--- start ---

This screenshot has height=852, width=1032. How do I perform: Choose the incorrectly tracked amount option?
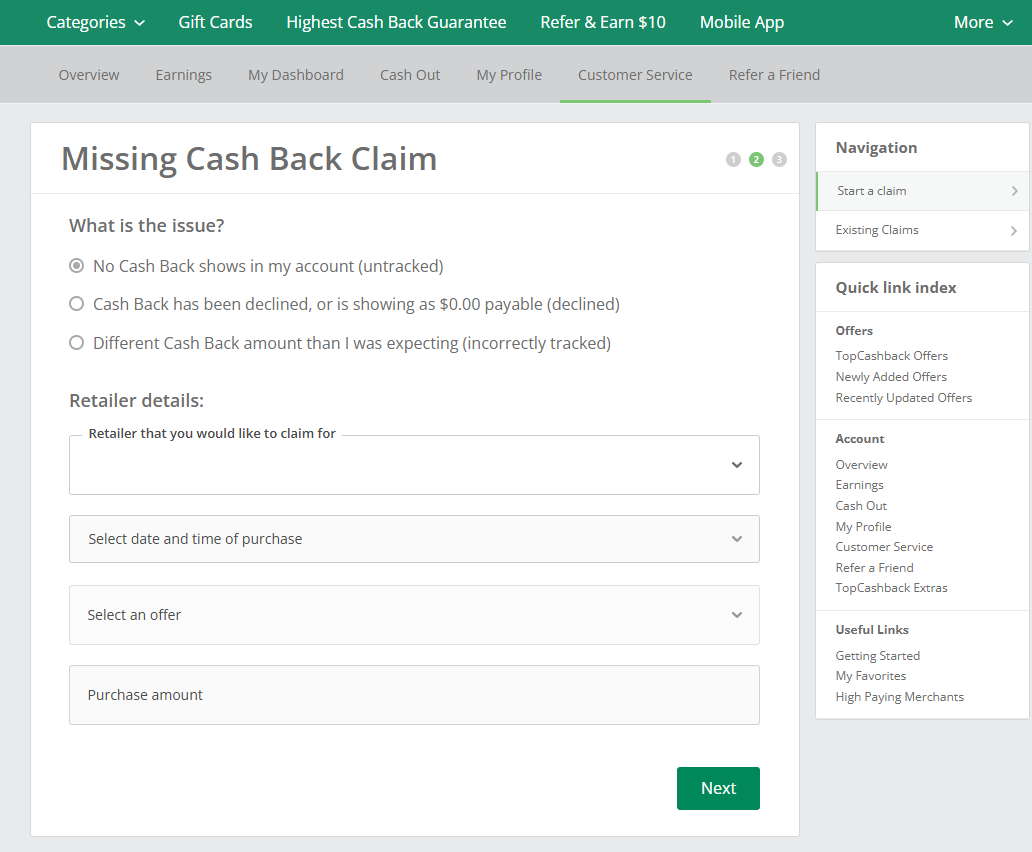click(x=76, y=343)
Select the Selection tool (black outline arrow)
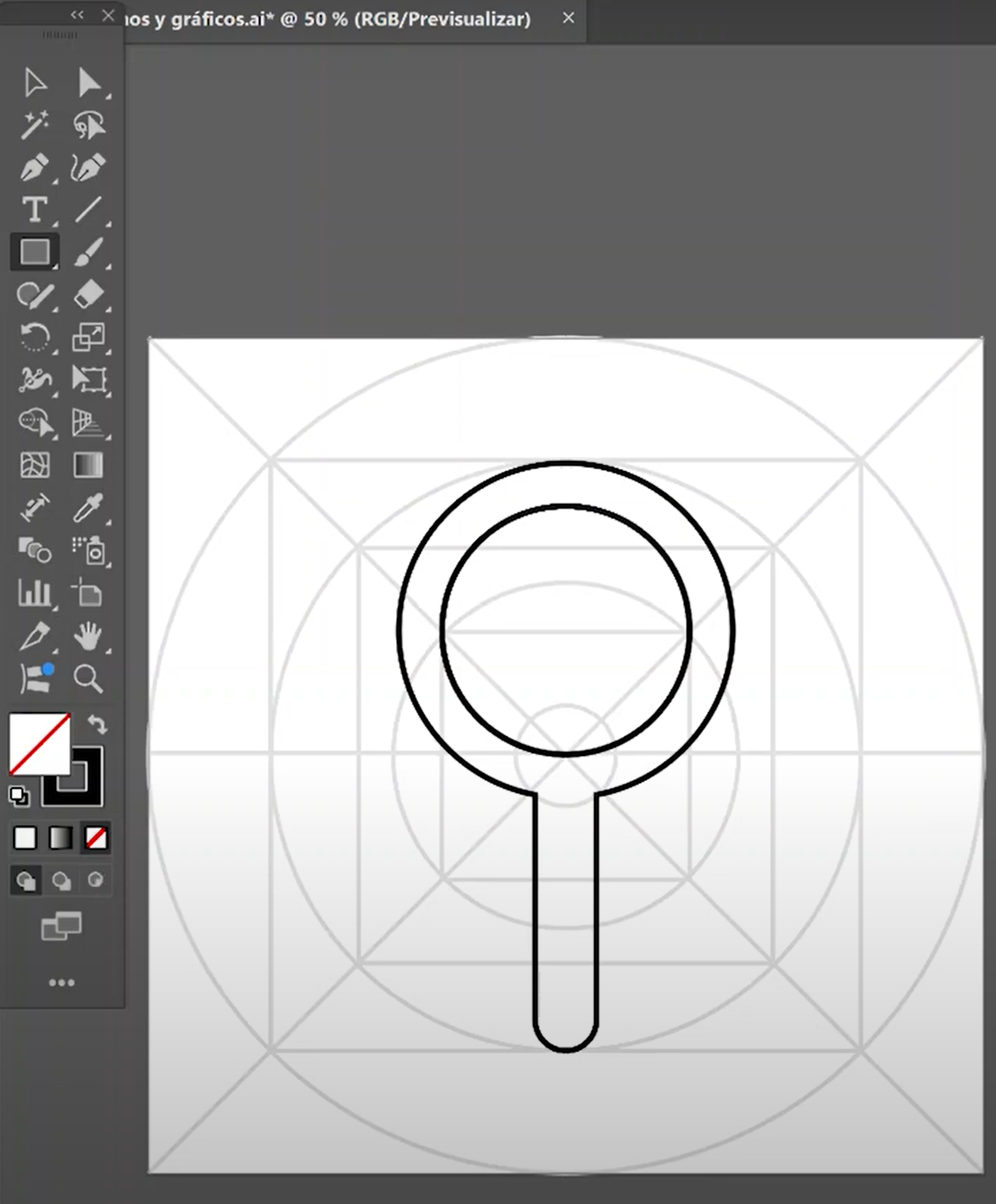Screen dimensions: 996x1204 point(34,83)
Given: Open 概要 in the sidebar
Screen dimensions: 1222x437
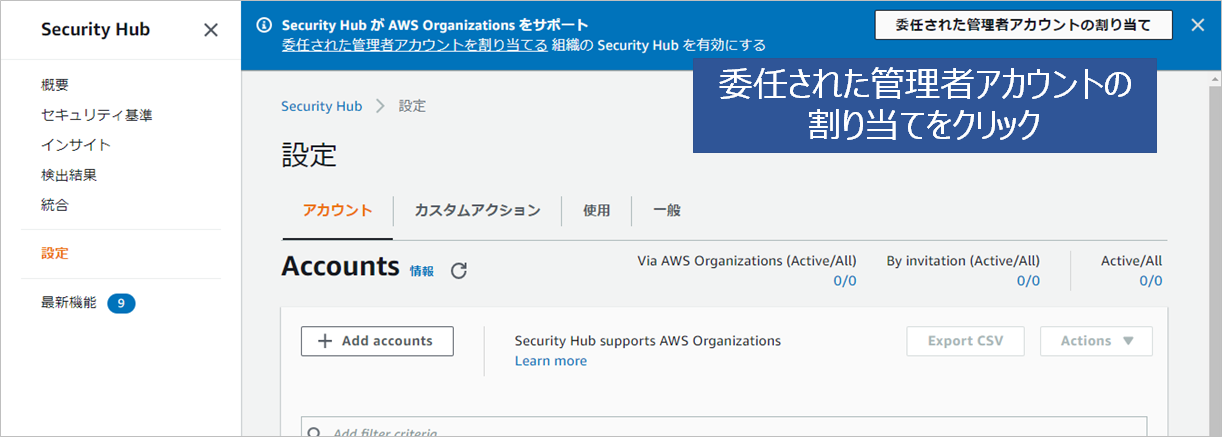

--- end ---

**Problem description**
Can you duplicate the data above line for line, leaving out the pictures?

**Correct response**
This screenshot has height=852, width=1032. How do I perform: Choose the incorrectly tracked amount option?
click(x=76, y=343)
Select the Selection tool (black outline arrow)
Screen dimensions: 996x1204 point(34,83)
Given: Open 概要 in the sidebar
Screen dimensions: 1222x437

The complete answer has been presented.